------ DATA FOR ANALYSIS ------

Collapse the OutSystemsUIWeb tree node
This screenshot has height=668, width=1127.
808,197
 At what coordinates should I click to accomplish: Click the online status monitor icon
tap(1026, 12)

------

Exactly as shown above, return all of the entries.

* [FINISHED EXERCISE]
Collapse the OutSystemsUIWeb tree node
This screenshot has height=668, width=1127.
808,197
 At what coordinates should I click to accomplish: Click the online status monitor icon
tap(1026, 12)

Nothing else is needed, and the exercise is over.